Ha ritenuto, invece, con motivazione adeguata ed immune da vizi logici, che la velocità tenuta dall’imputato nella circostanza fosse eccessiva se rapportata alla situazione concreta più volte descritta.

Si trattava, a tutta evidenza, di una situazione che esigeva una particolare prudenza, una condotta che potesse assicurare al conducente la possibilità di arrestare prontamente, se necessario, la marcia del veicolo.

4.3. Inammissibile è altresì il terzo motivo del ricorso.

Le generiche censure del ricorrente in ordine a pretese carenze motivazionali della sentenza impugnata, in relazione alla commisurazione della pena, risultano manifestamente infondate.

Corretti, e insindacabili in sede di legittimità, sono, invero, i rilievi del giudice di merito (v. supra 1.2) che rendevano l’imputato immeritevole di un più mite trattamento sanzionatorio.

4.4. L’ultimo motivo del ricorso è manifestamente infondato.

La giurisprudenza di questa Corte è uniforme nel ritenere che il problema dell’applicazione dell’indulto può essere sollevato nel giudizio di legittimità soltanto nel caso in cui il giudice di merito lo abbia preso in esame e lo abbia risolto negativamente, escludendo che l’imputato abbia diritto al beneficio, e non, invece, quando abbia omesso di pronunciarsi riservandone implicitamente l’applicazione al giudice dell’esecuzione (cfr. ex plurimis Cass. S.U. 3 febbraio 1995, Aversa, RV 200262).

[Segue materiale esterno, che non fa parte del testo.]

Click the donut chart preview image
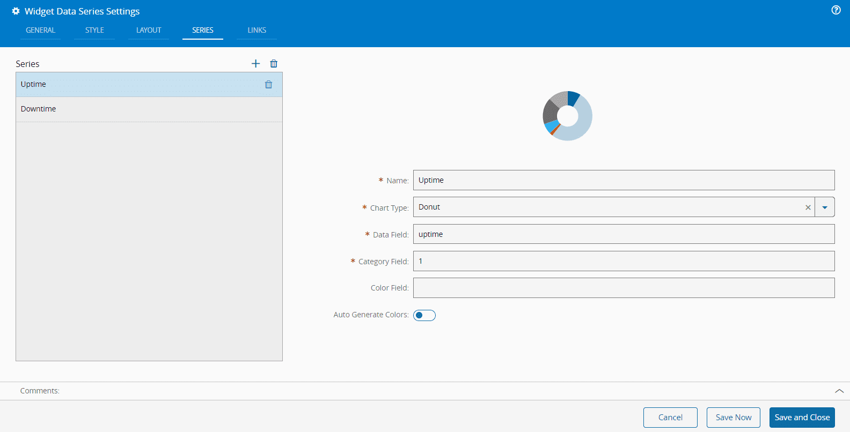Screen dimensions: 850x432 click(x=567, y=116)
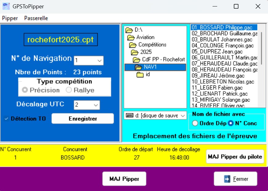Click the D:\ root folder icon
The height and width of the screenshot is (191, 268).
(x=130, y=30)
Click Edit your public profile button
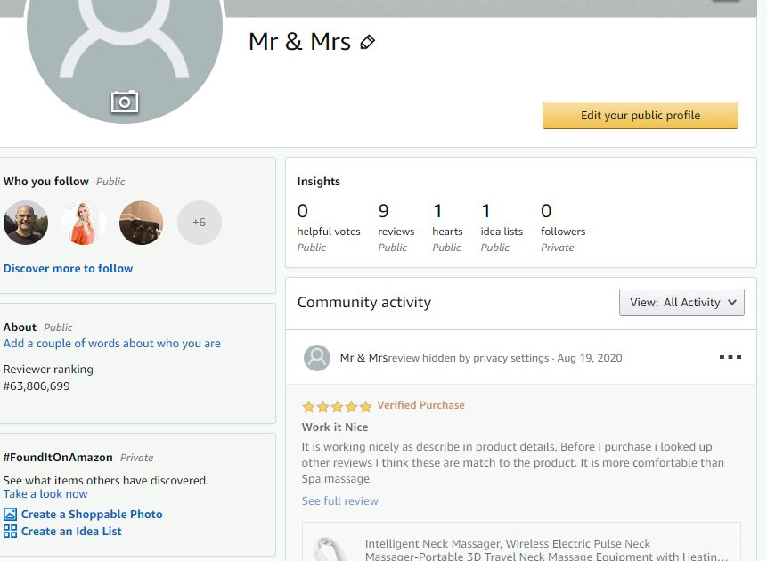 (x=640, y=115)
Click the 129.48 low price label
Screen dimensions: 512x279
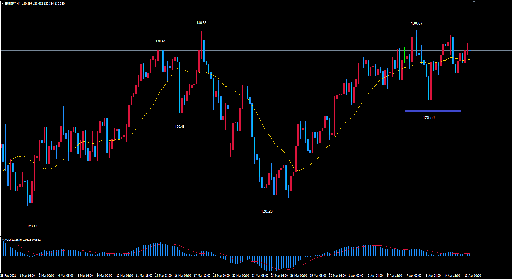(180, 127)
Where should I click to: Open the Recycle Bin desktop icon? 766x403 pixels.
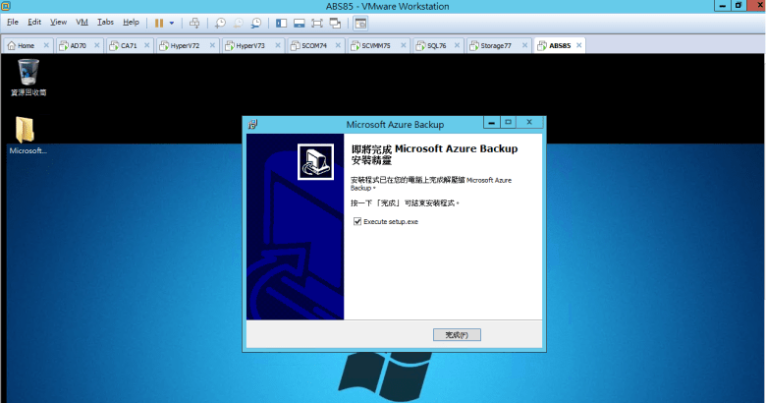click(28, 75)
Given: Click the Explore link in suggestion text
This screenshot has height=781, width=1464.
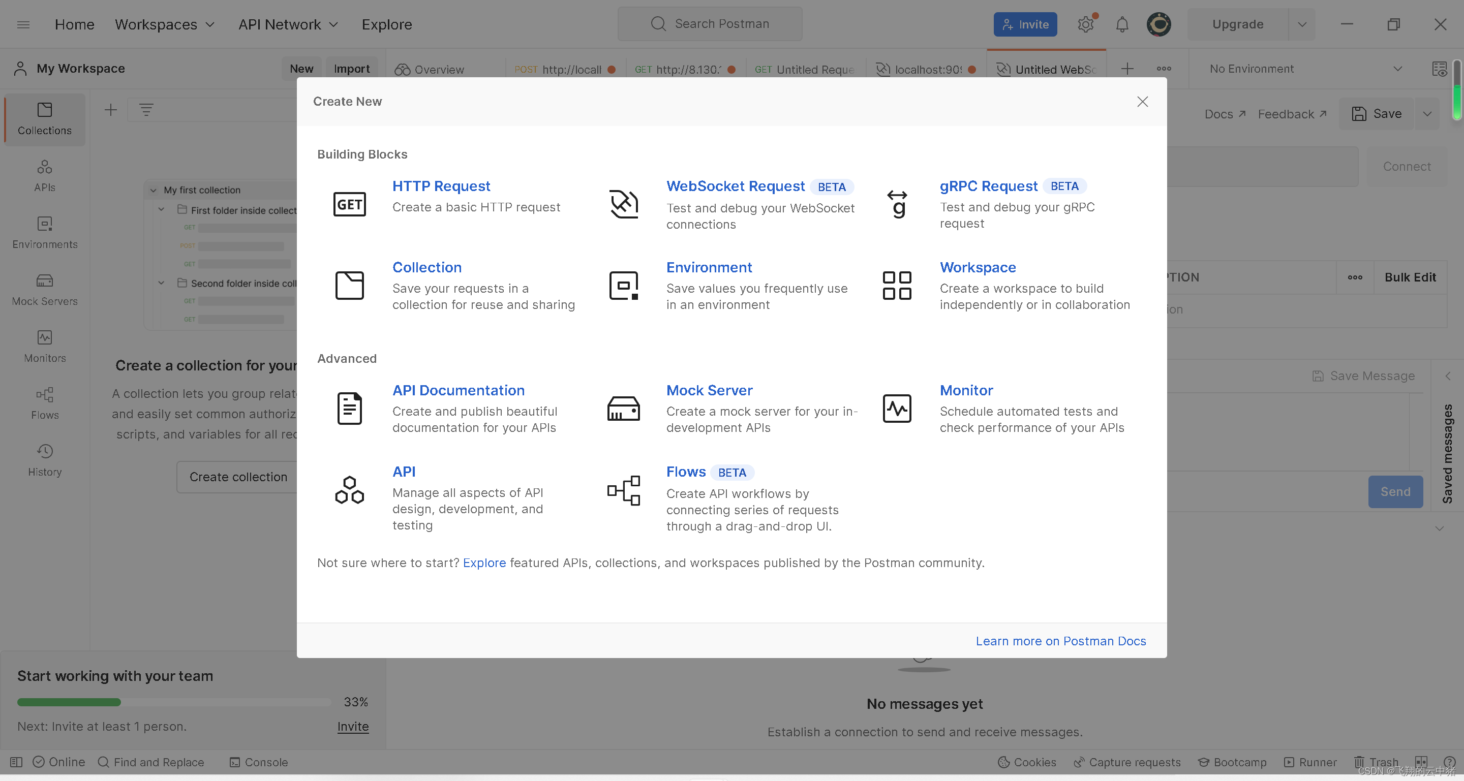Looking at the screenshot, I should click(x=484, y=562).
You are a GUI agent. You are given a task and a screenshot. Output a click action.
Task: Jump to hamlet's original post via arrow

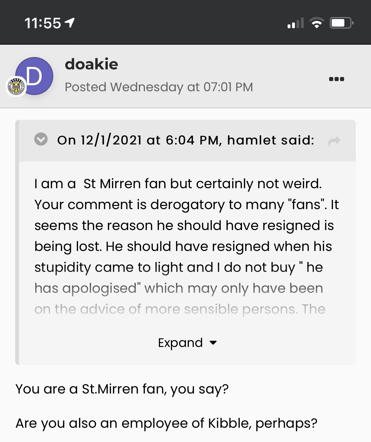point(334,141)
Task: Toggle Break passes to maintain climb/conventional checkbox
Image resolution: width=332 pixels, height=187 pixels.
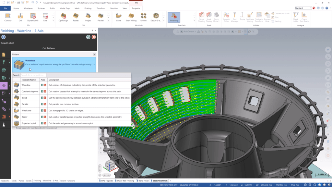Action: tap(14, 128)
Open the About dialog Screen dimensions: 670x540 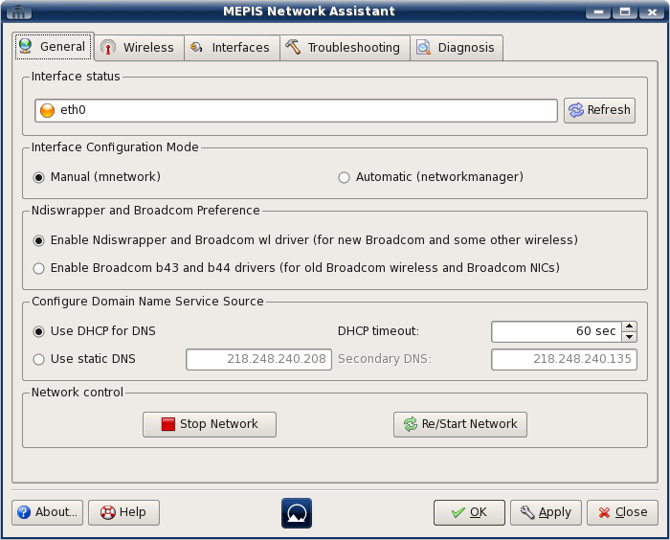click(x=47, y=512)
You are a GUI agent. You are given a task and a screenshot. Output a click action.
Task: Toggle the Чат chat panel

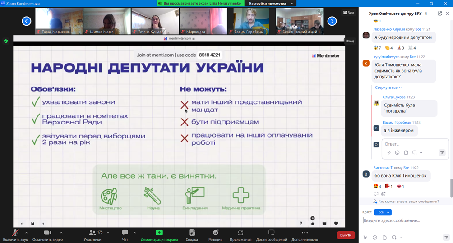click(125, 234)
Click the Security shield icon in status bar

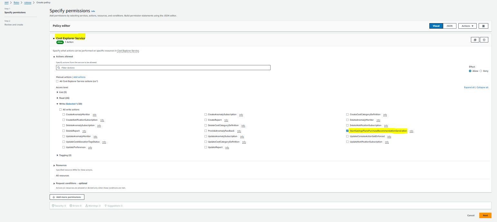pos(53,206)
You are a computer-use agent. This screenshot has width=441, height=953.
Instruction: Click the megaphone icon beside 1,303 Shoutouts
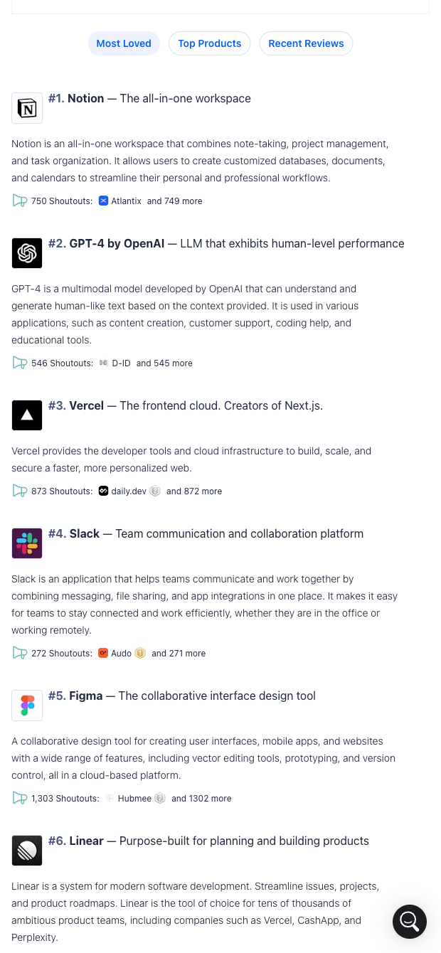[x=20, y=799]
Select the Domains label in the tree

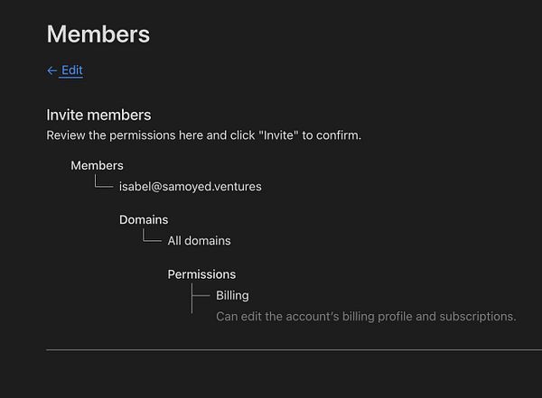point(144,219)

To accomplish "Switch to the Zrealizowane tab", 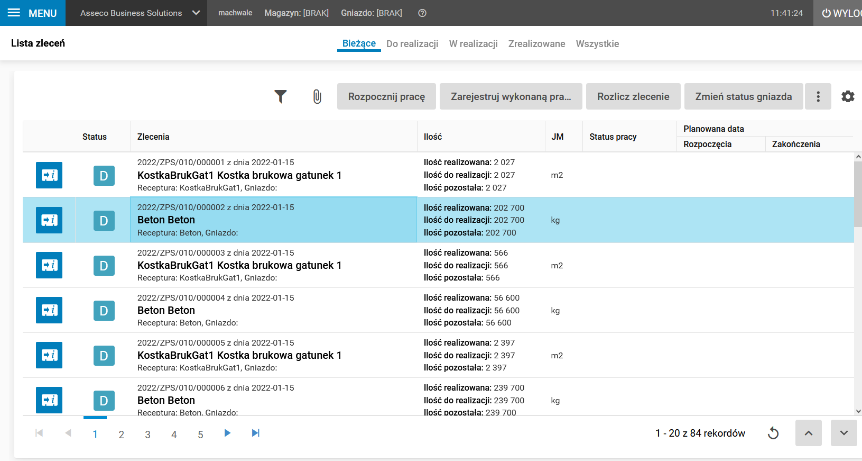I will pyautogui.click(x=536, y=44).
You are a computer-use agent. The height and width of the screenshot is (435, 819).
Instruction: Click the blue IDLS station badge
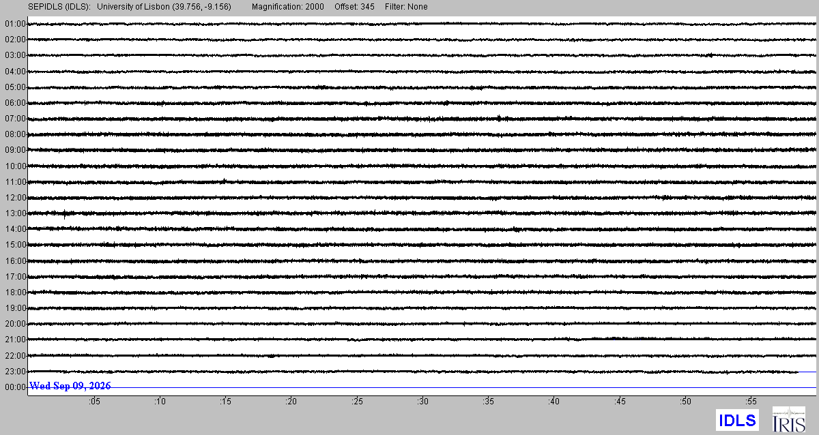(x=737, y=419)
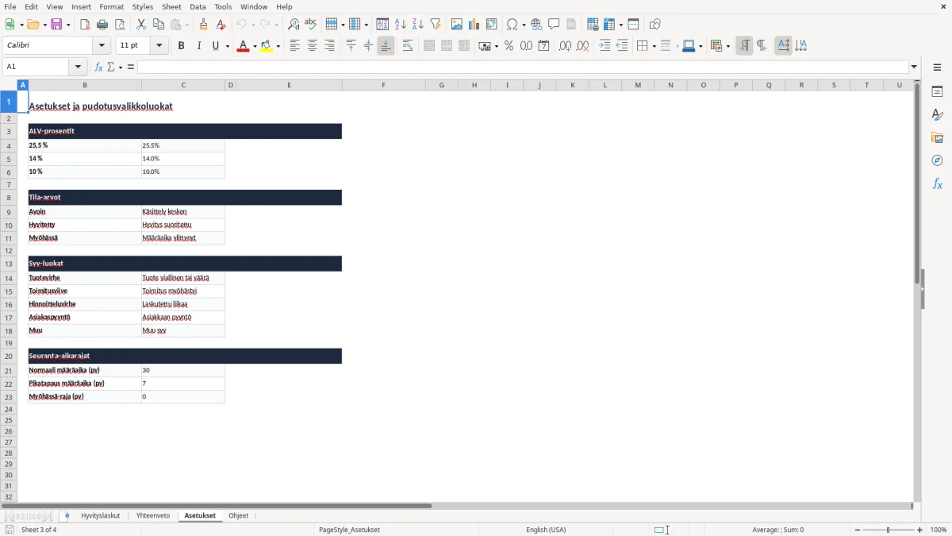Click the AutoFilter funnel icon
This screenshot has height=536, width=952.
pos(435,25)
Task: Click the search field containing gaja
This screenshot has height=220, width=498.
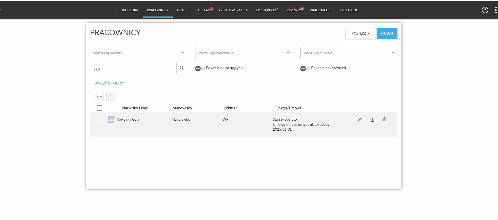Action: pos(133,68)
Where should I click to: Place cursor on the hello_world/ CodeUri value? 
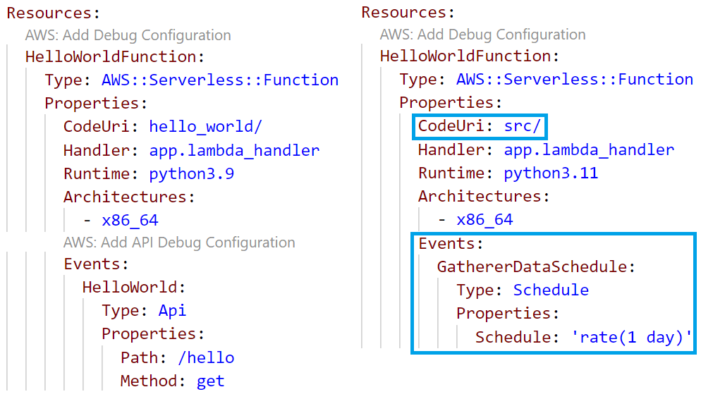point(206,127)
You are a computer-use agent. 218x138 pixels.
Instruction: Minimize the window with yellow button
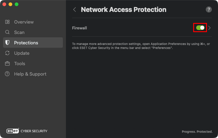click(10, 4)
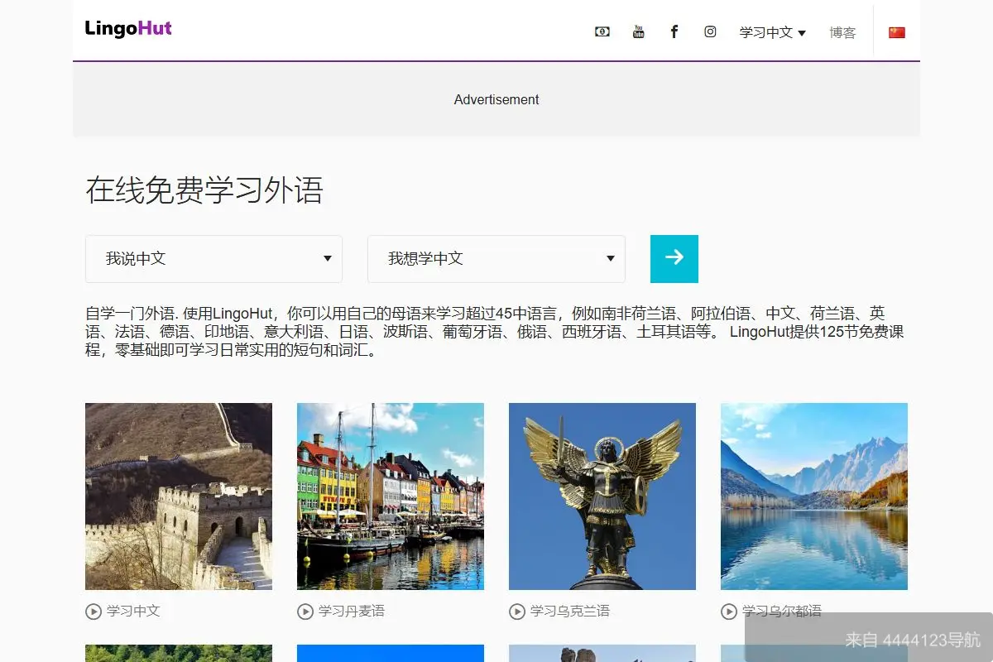
Task: Click the Ukrainian statue course thumbnail
Action: click(x=602, y=496)
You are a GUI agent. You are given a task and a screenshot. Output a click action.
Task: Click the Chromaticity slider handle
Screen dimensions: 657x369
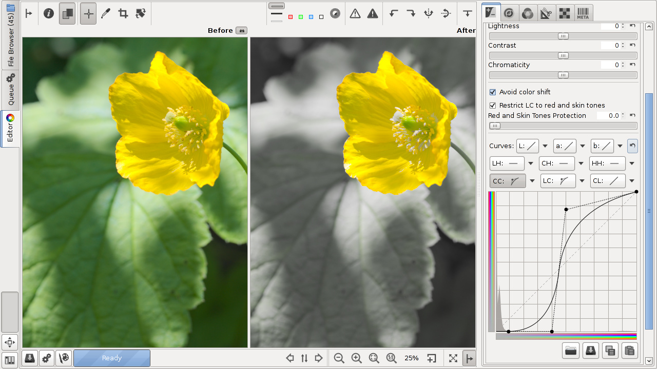point(563,75)
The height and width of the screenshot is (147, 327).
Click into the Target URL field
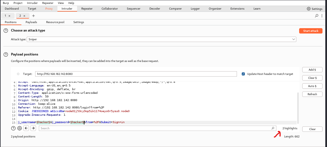click(x=136, y=74)
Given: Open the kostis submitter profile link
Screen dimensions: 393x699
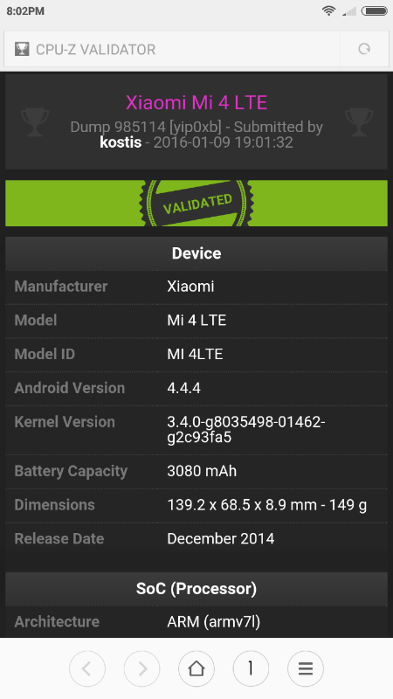Looking at the screenshot, I should coord(121,142).
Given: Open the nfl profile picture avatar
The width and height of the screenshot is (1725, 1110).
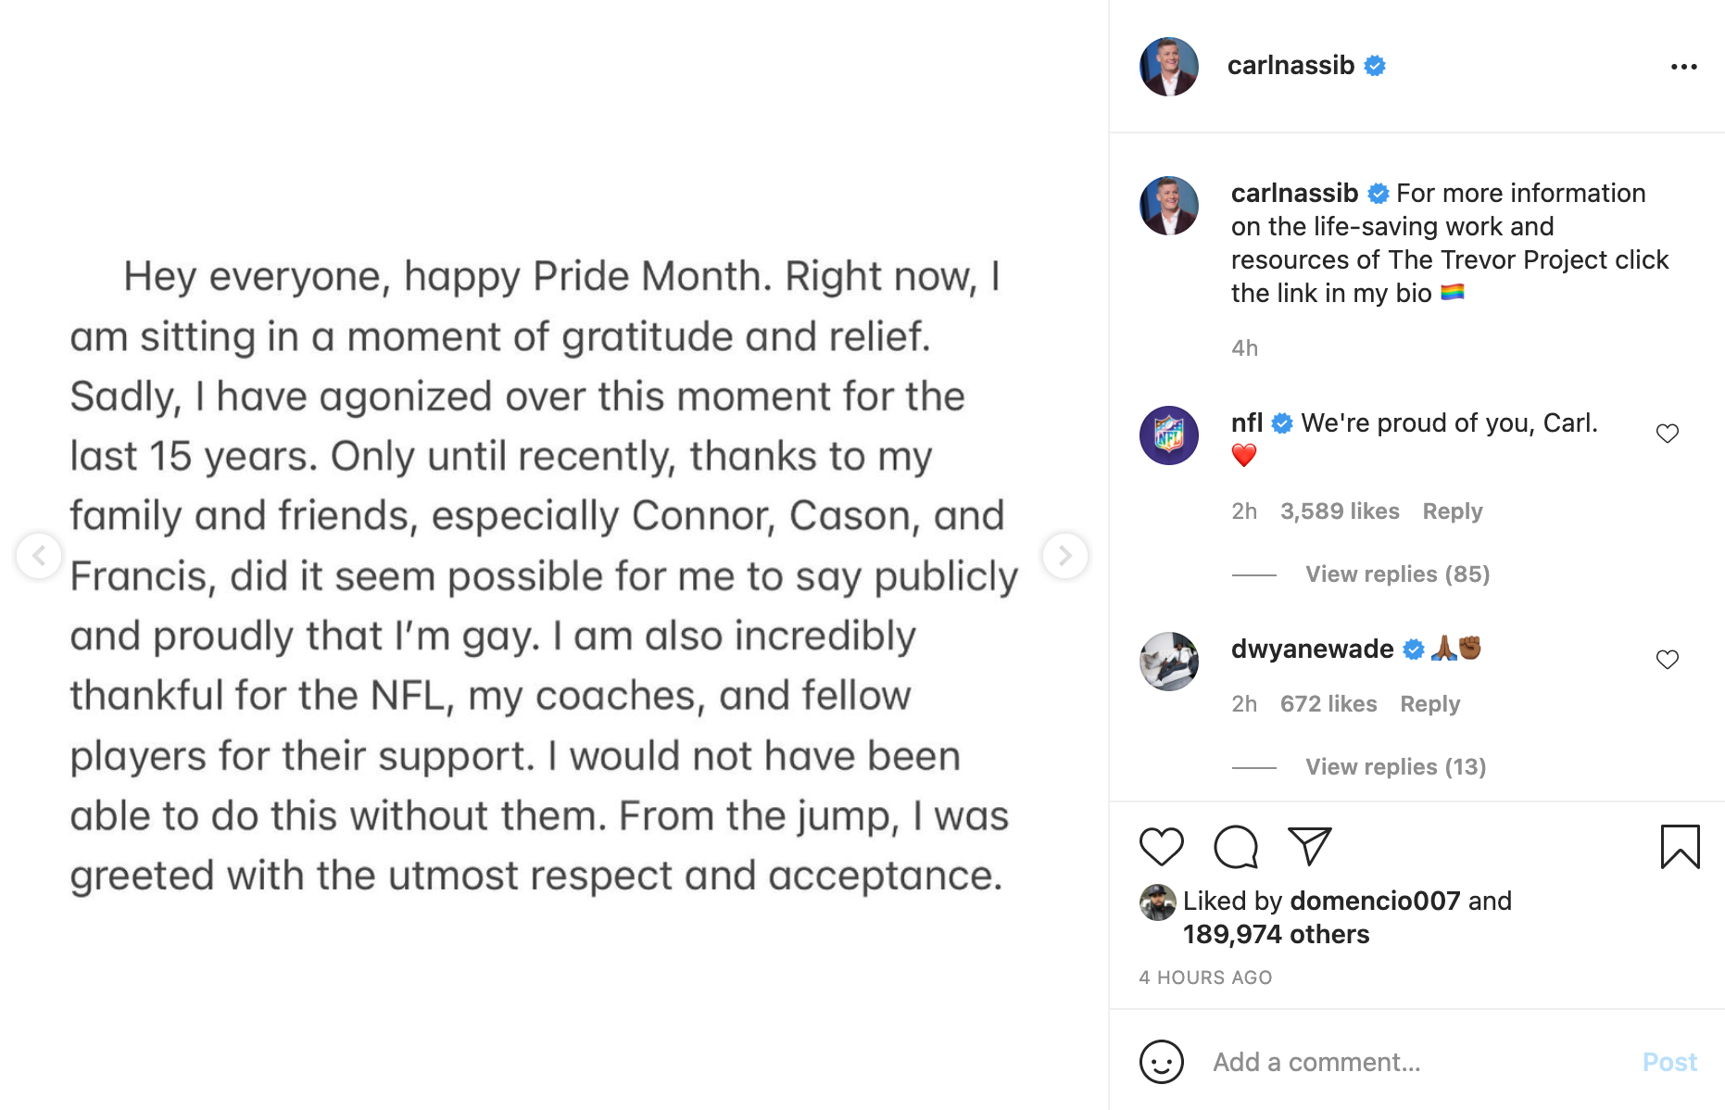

5. Segue, a norma dell’art. 616 c.p.p., la condanna del ricorrente al pagamento delle spese del procedimento e, non emergendo ragioni di esonero, al pagamento a favore della Cassa delle ammende, a titolo di sanzione pecuniaria, di somma che si stima equo fissare in Euro 1000,00 (mille/00).

P.Q.M.

dichiara inammissibile il ricorso e condanna il ricorrente al pagamento delle spese del procedimento ed al pagamento a favore della Cassa delle ammende della somma di Euro 1000,00 (mille/00).